[EXERCISE BRIEF] Set down, character for character, everything in the records below from the line holding "Task: Open the Favorites menu" down to the line holding "The image size is (577, 368).", and no other line.

[MATERIAL FOR THIS TASK]
--- START ---

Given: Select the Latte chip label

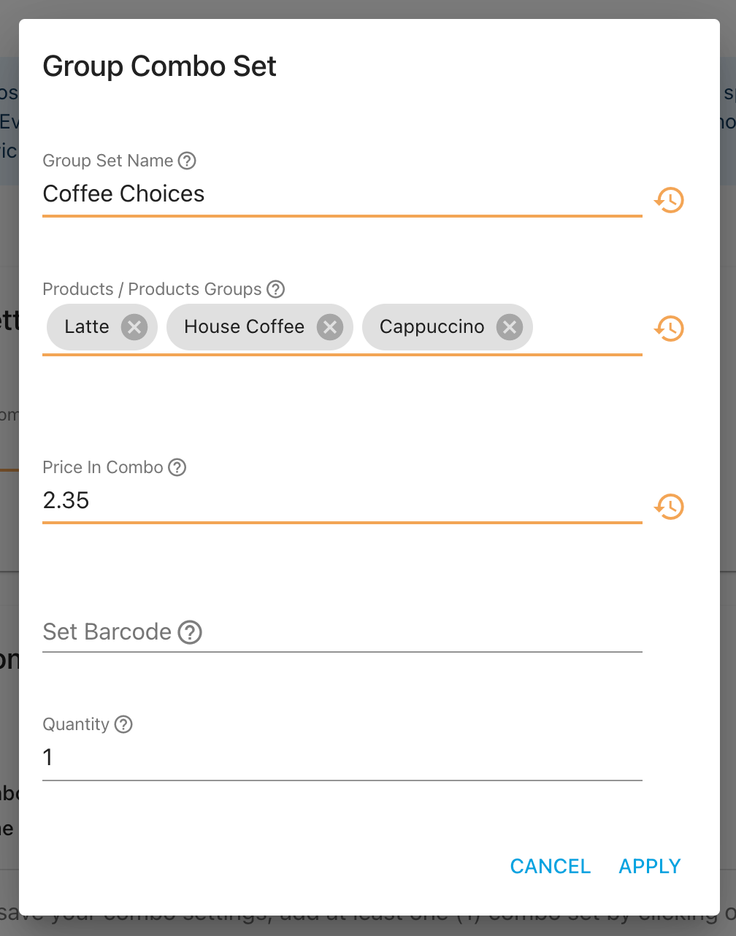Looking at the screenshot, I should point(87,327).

--- END ---
--- START ---

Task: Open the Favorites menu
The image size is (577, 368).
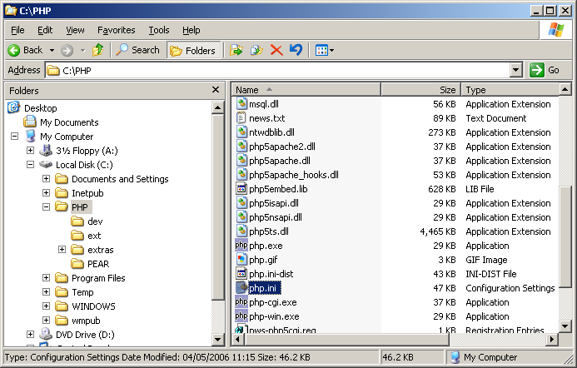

--- END ---
--- START ---

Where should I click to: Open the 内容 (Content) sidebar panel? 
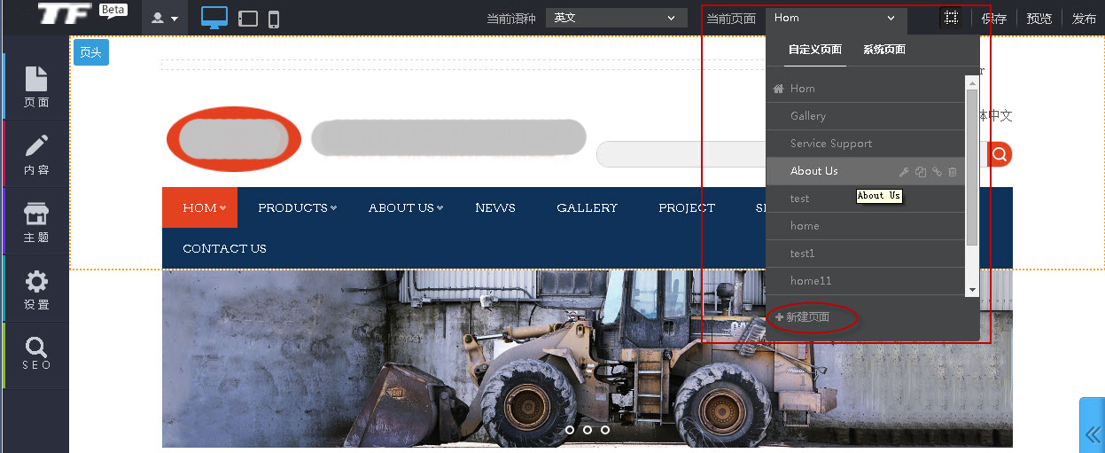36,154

--- END ---

[WRITTEN ANSWER]
Task: Open the Favorites menu
The image size is (577, 368).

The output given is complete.